TASK BRIEF ▸ Print, from the listing below, the lines starting at the line containing "You are a GUI" and ending at the line containing "The image size is (1538, 920).", exactly as they stand, and print nothing else.

[[ DATA TO EXAMINE, beginning ]]

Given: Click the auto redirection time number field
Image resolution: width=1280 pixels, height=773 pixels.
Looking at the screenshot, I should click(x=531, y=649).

[[ DATA TO EXAMINE, end ]]
[[ DATA TO EXAMINE, beginning ]]

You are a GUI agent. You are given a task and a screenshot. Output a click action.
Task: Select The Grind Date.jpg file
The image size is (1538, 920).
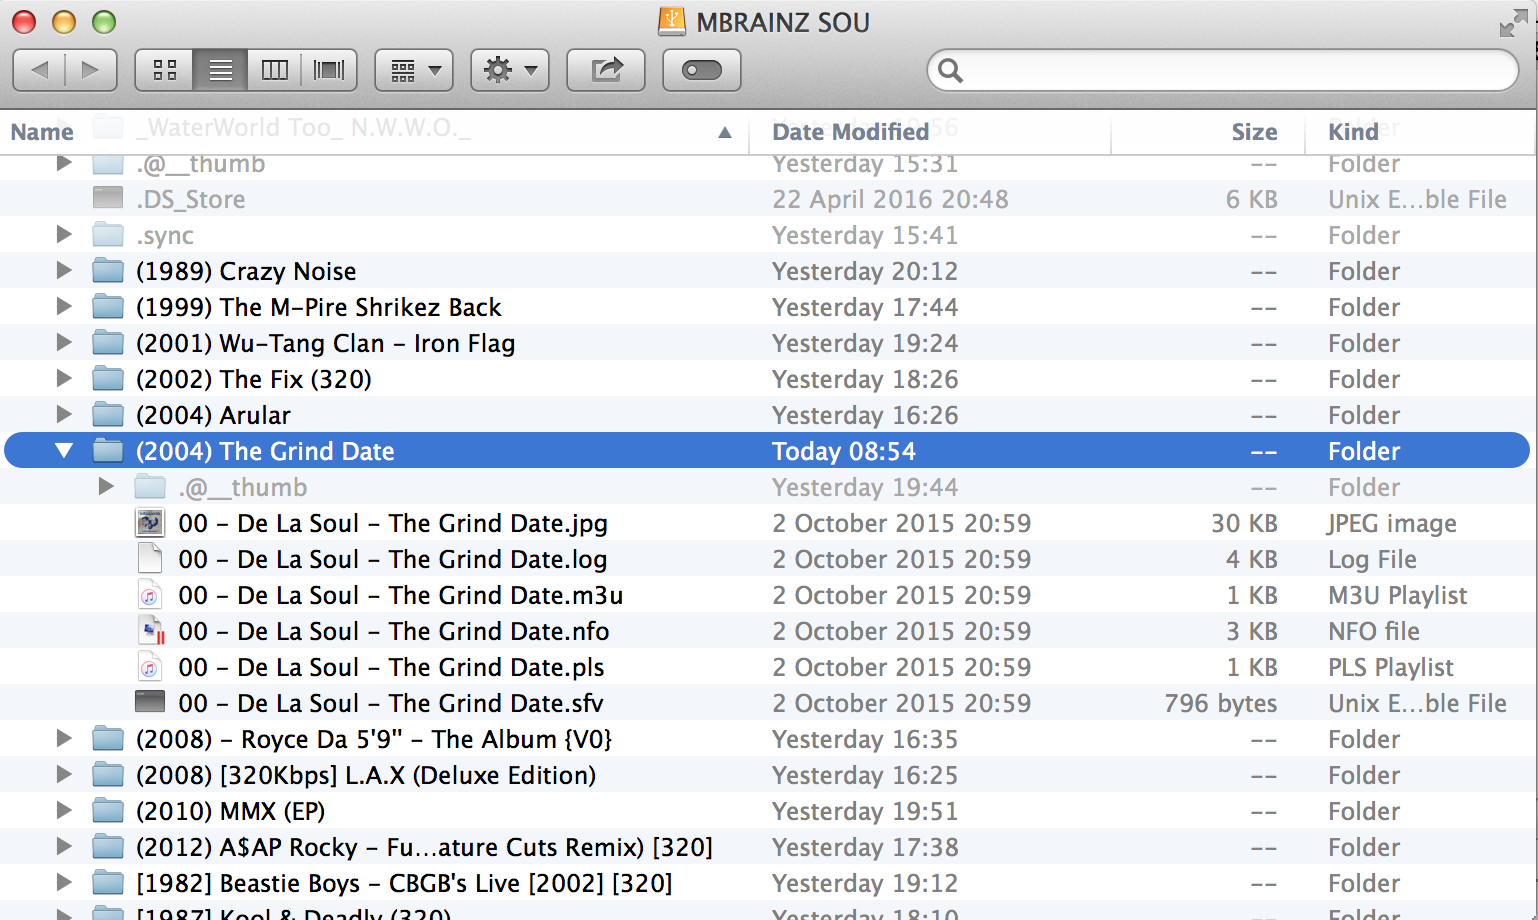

[[ DATA TO EXAMINE, end ]]
[[ DATA TO EXAMINE, beginning ]]

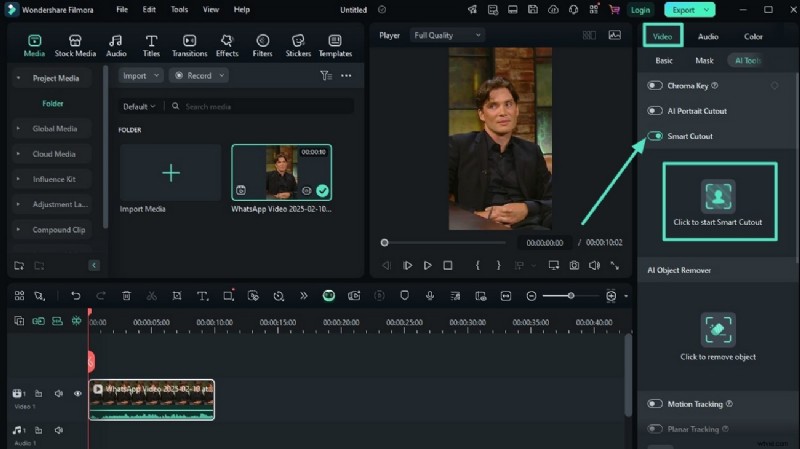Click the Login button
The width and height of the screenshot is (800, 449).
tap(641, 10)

[[ DATA TO EXAMINE, end ]]

SOLUTION FOR THIS PROBLEM ▸
You are a GUI agent. You are given a task and a screenshot. Output a click action.
Task: Select The Grind Date.jpg file
The image size is (1538, 920).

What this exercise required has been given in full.